Ca2+ and cAMP Signaling in Human Embryonic Stem Cell-Derived Dopamine Neurons

Human embryonic stem (hES) cell differentiation into dopamine neurons is considered a promising strategy for cell replacement therapy in Parkinson's disease, yet the functional properties of hES cell-derived dopamine neurons remain poorly defined. The objective of this study was to characterize intracellular calcium (Ca2+)and sub-plasma membrane cyclic AMP-signaling properties in hES cell-derived dopamine neurons. We found that hES cell-derived dopamine neurons and neural progenitors raised Ca2+ from intra-and extracellular compartments in response to depolarization, glutamate, ATP,and dopamine D-2 receptor activation, while undifferentiated hES cells only mobilized Ca2+ from intracellular stores in response to ATP and D 2 receptor-induced activation.

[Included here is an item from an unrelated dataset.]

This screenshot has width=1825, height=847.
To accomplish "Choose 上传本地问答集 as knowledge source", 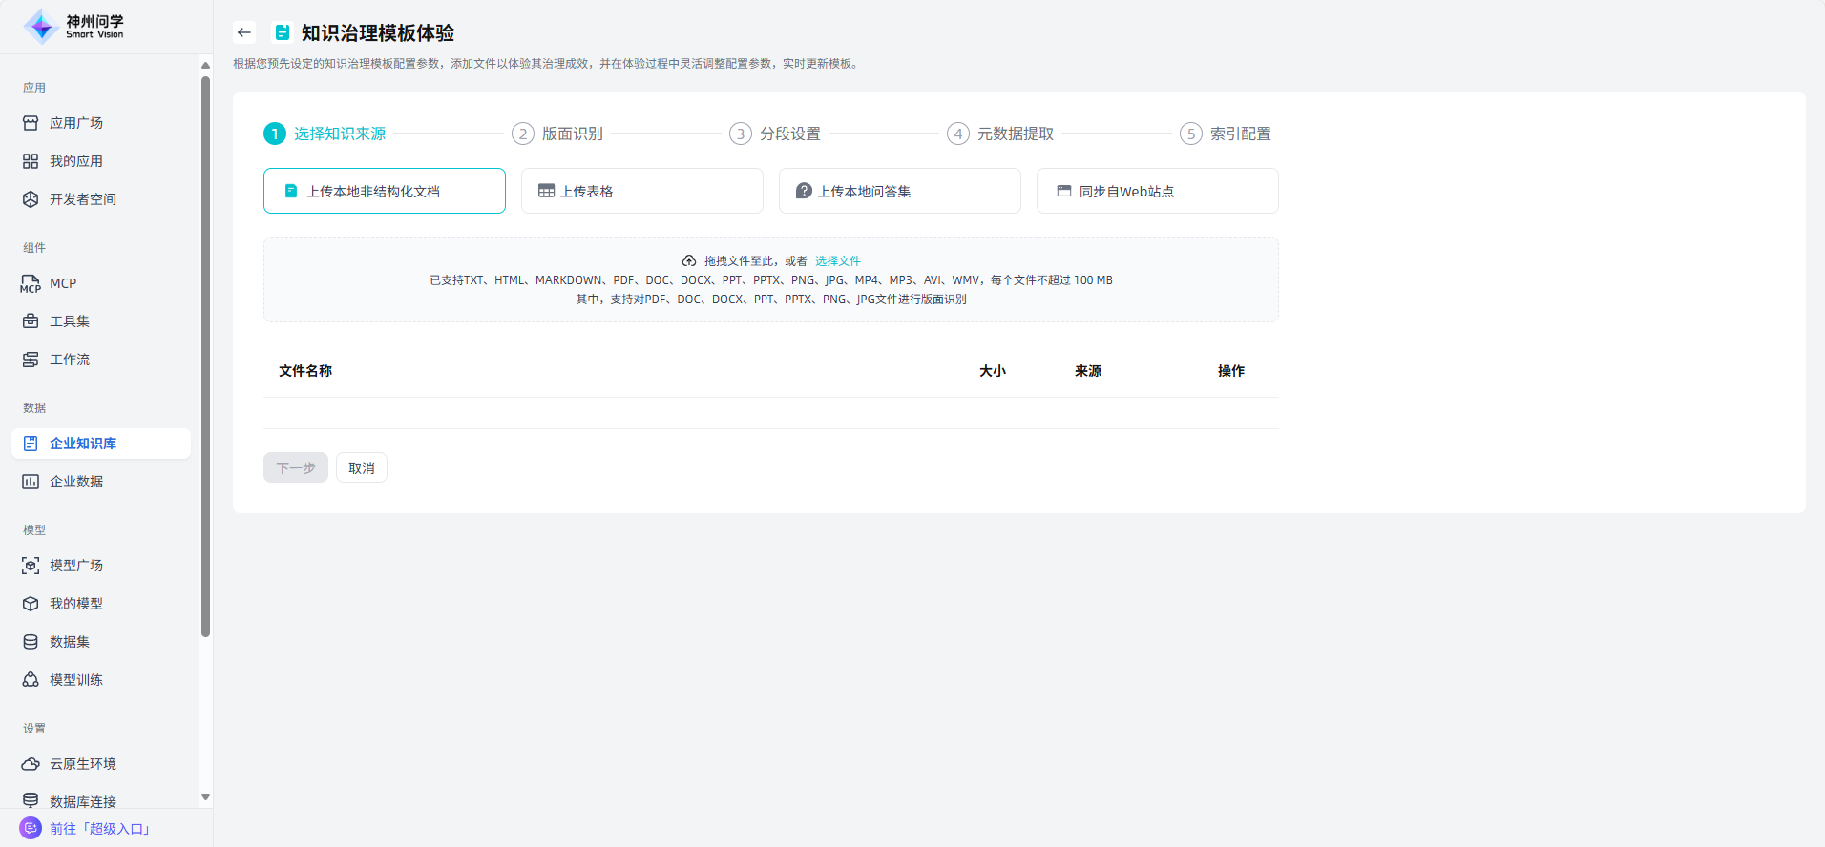I will pos(899,191).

Interestingly, we also found that hES cell-derived dopamine neurons in addition to primary ventral midbrain dopamine neurons were more prone to release Ca2+ from intracellular stores than non-dopamine neurons following treatment with the neuropeptide neurotensin. Furthermore, hES cell-derived dopamine neurons showed cAMP elevations in response to forskolin and 3-isobutyl-methylxanthine, similar to primary dopamine neurons. Taken together, these results unravel the temporal sequence by which hES cells acquire Ca2+ and cAMP signaling competence during dopamine differentiation.